Try it >>
Word for word, repeat the entries, minus the pictures.

Exercise inputs >>

********************

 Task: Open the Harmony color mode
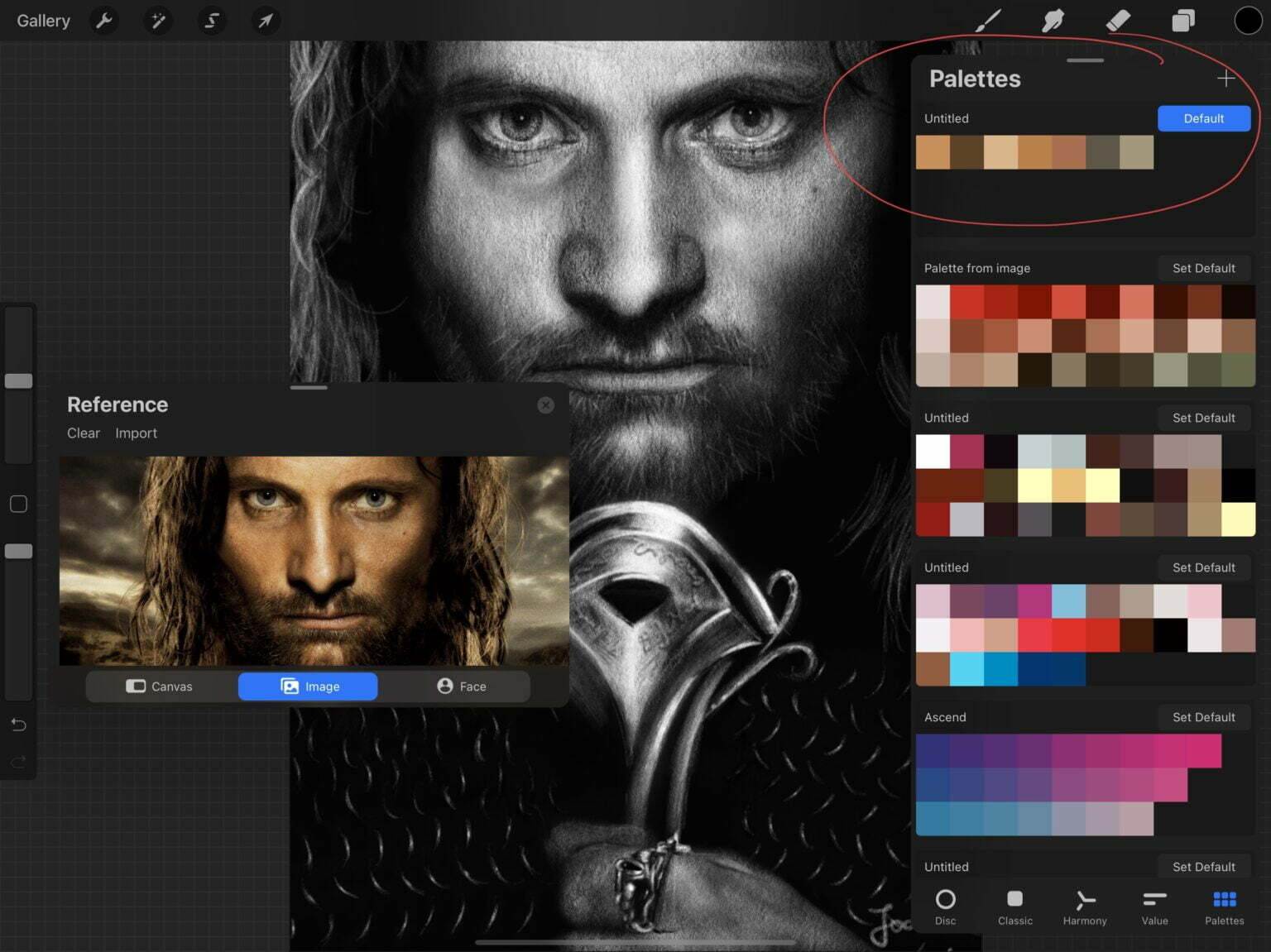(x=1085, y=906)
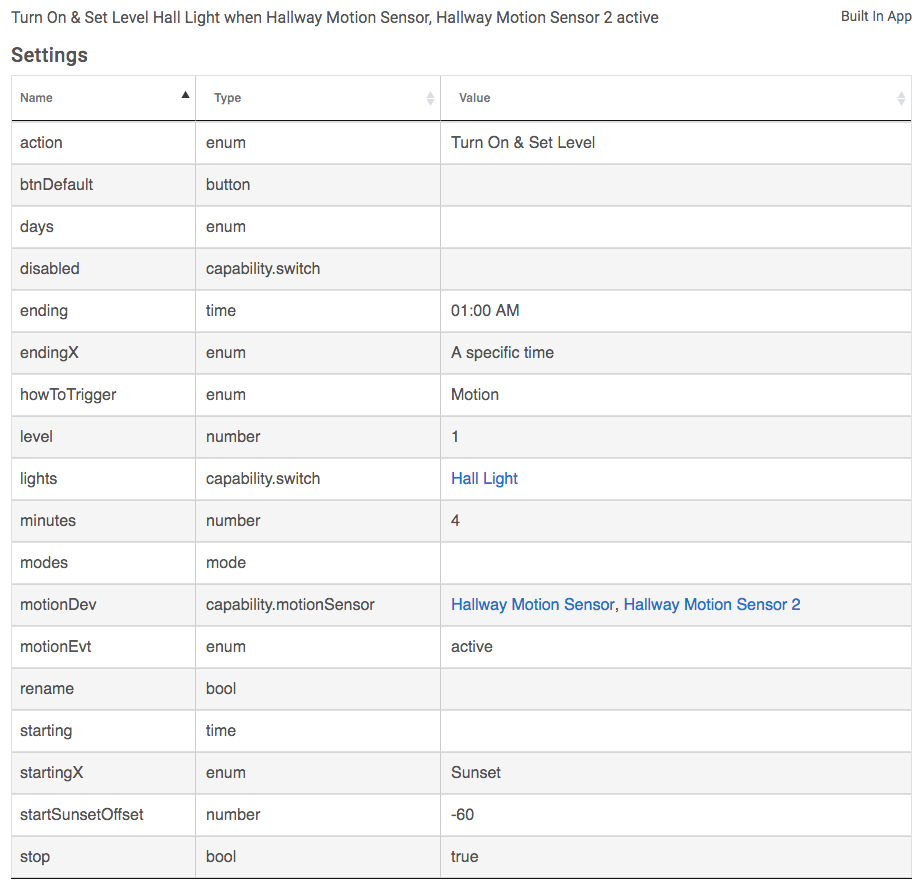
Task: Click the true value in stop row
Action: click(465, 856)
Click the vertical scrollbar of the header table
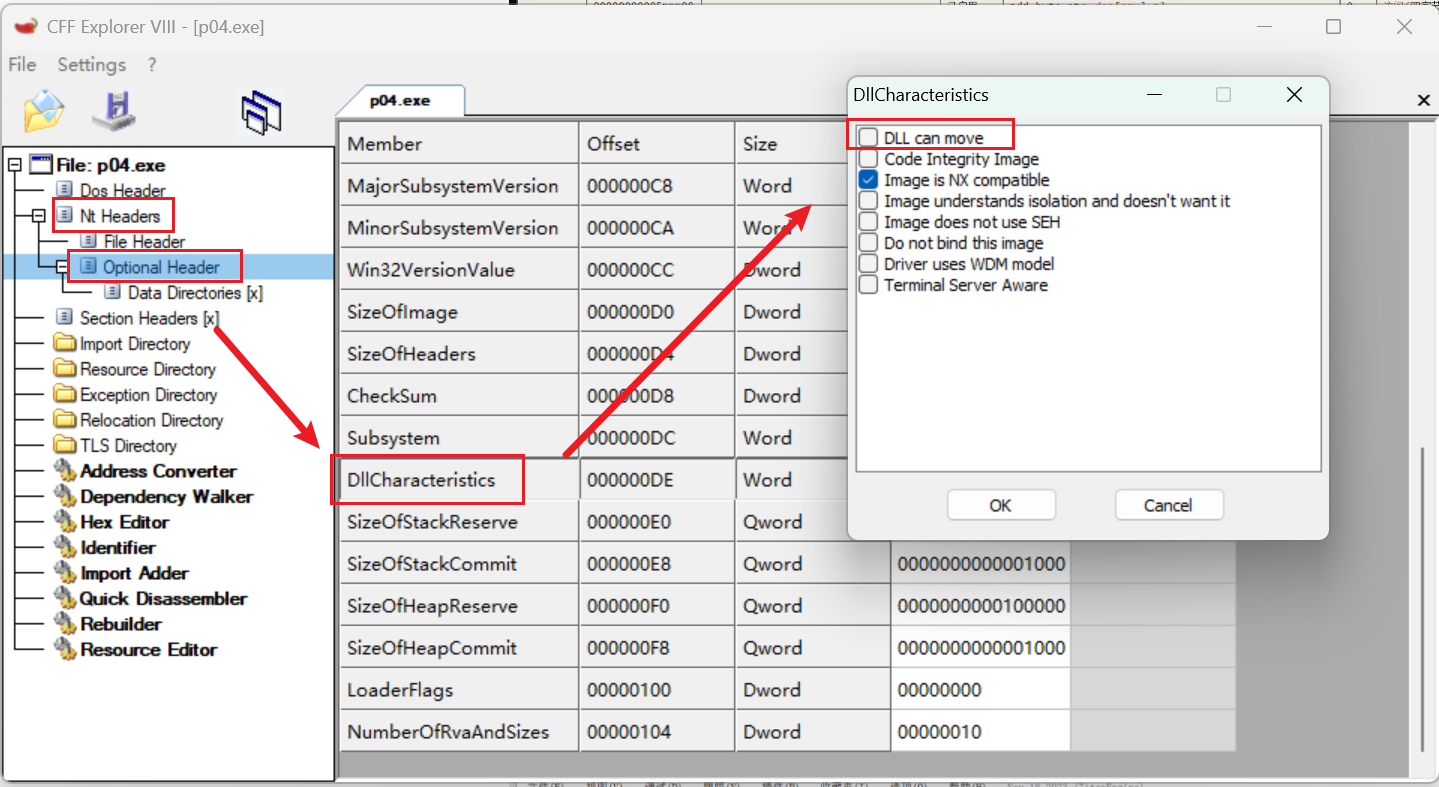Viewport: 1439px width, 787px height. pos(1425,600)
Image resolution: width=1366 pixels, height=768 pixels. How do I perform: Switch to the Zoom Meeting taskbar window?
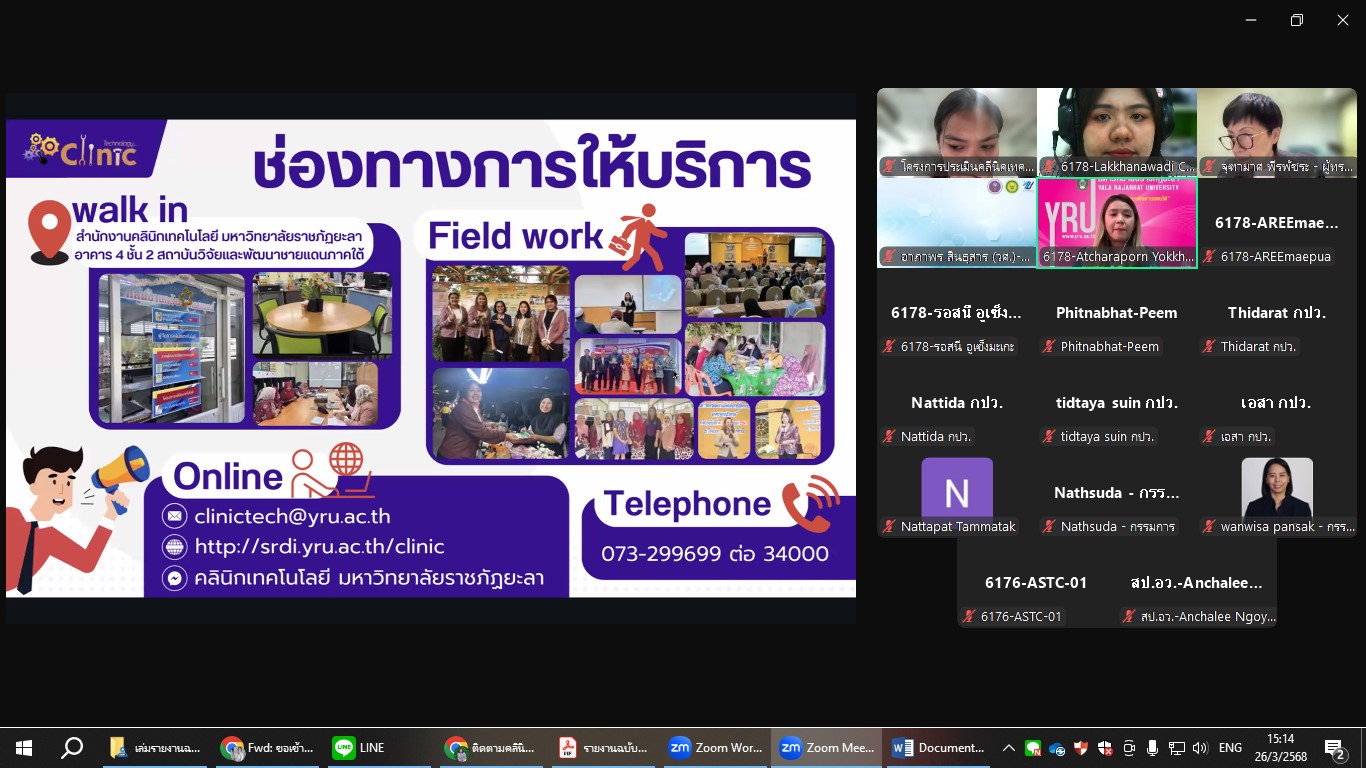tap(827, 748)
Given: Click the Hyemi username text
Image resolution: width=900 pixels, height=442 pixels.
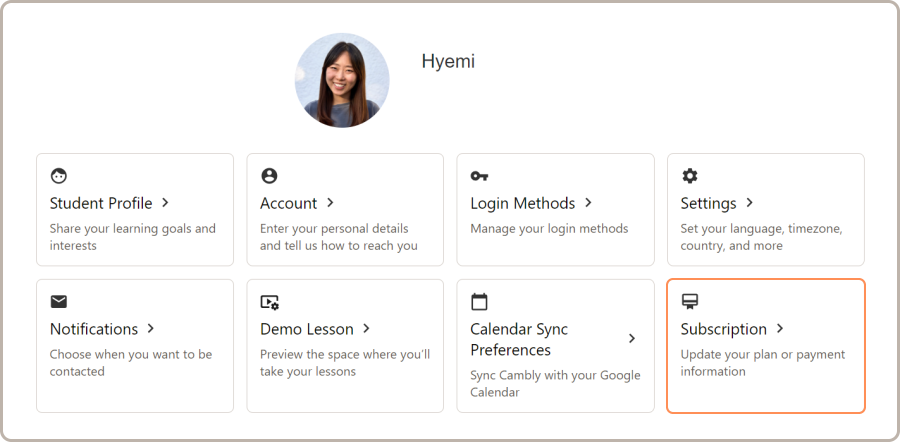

********************

Finished task >>
 Task: Open the Harmony color mode
(x=1085, y=906)
Task: Click the true value in stop row
Action: click(465, 856)
Click the vertical scrollbar of the header table
Viewport: 1439px width, 787px height. pos(1425,600)
Image resolution: width=1366 pixels, height=768 pixels. How do I perform: Switch to the Zoom Meeting taskbar window?
tap(827, 748)
Given: Click the Hyemi username text
Image resolution: width=900 pixels, height=442 pixels.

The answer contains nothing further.